Vie des projets
Il y a 530 ans, gravir le mont Inaccessible
Cette année marque le 530ème anniversaire de la première ascension du mont Aiguille, montagne emblématique du Vercors. Les 25 et 26 juin derniers, le village de Chichilianne a célébré l’évènement en revisitant le passé en compagnie de l’historien Stéphane Gal.
En 1492, le capitaine Antoine de Ville venait à bout du mont alors surnommé l’« Inaccessible », servant au passage les ambitions de Charles VIII pouvant ainsi montrer que rien ne résiste au Roi de France.
« Tout en faisant naître le concept moderne de « l’escalade », cette ascension fait de la montagne un milieu d’accomplissement et de dépassement de l’homme de la Renaissance. Ce faisant, elle entre dans la sphère de la symbolique politique et guerrière des rois de France », explique Stéphane Gal enseignant-chercheur au Laboratoire de recherche historique Rhône-Alpes.
Reste à savoir, pour l’historien, les conditions dans lesquelles fut réalisée l’ascension. Où, mais aussi, par quels moyens techniques ? C’est là qu’intervient l’archéologie expérimentale, une discipline déjà éprouvée par Stéphane Gal lors de la reconstitution du franchissement des Alpes en armure par François 1er, avec le projet Marchalp. Objectif : « Retrouver le passage plausible dans les conditions d’Antoine de Ville ».

▶ Documents fournis:
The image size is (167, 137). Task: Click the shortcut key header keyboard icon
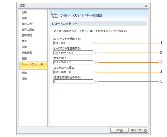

▶ Exercices à faire:
1. Résumez en deux phrases le texte sur le mont Aiguille.
2. Recopiez le passage du texte sur le mont Aiguille, en partant de « Vie des projets » et en allant jusqu'à « recherche historique Rhône-Alpes. ».
3. Répondez à ces questions sur le texte consacré au mont Aiguille :
(a) En quelle année le capitaine Antoine de Ville est-il venu à bout du mont ?
(b) Quel surnom donnait-on alors à ce mont ?
(c) Quel est le nom du projet qui a reconstitué le franchissement des Alpes en armure par François 1er ?

▶ Réponses attendues:
1. Les 25 et 26 juin, Chichilianne a fêté le 530e anniversaire de la première ascension du mont Aiguille. Le capitaine Antoine de Ville l'avait réussie en 1492, et l'historien Stéphane Gal cherche à savoir, grâce à l'archéologie expérimentale, par où et avec quels moyens techniques elle a été faite.

2.
Vie des projets
Il y a 530 ans, gravir le mont Inaccessible
Cette année marque le 530ème anniversaire de la première ascension du mont Aiguille, montagne emblématique du Vercors. Les 25 et 26 juin derniers, le village de Chichilianne a célébré l’évènement en revisitant le passé en compagnie de l’historien Stéphane Gal.
En 1492, le capitaine Antoine de Ville venait à bout du mont alors surnommé l’« Inaccessible », servant au passage les ambitions de Charles VIII pouvant ainsi montrer que rien ne résiste au Roi de France.
« Tout en faisant naître le concept moderne de « l’escalade », cette ascension fait de la montagne un milieu d’accomplissement et de dépassement de l’homme de la Renaissance. Ce faisant, elle entre dans la sphère de la symbolique politique et guerrière des rois de France », explique Stéphane Gal enseignant-chercheur au Laboratoire de recherche historique Rhône-Alpes.

3.
(a) En 1492.
(b) L'« Inaccessible ».
(c) Le projet Marchalp.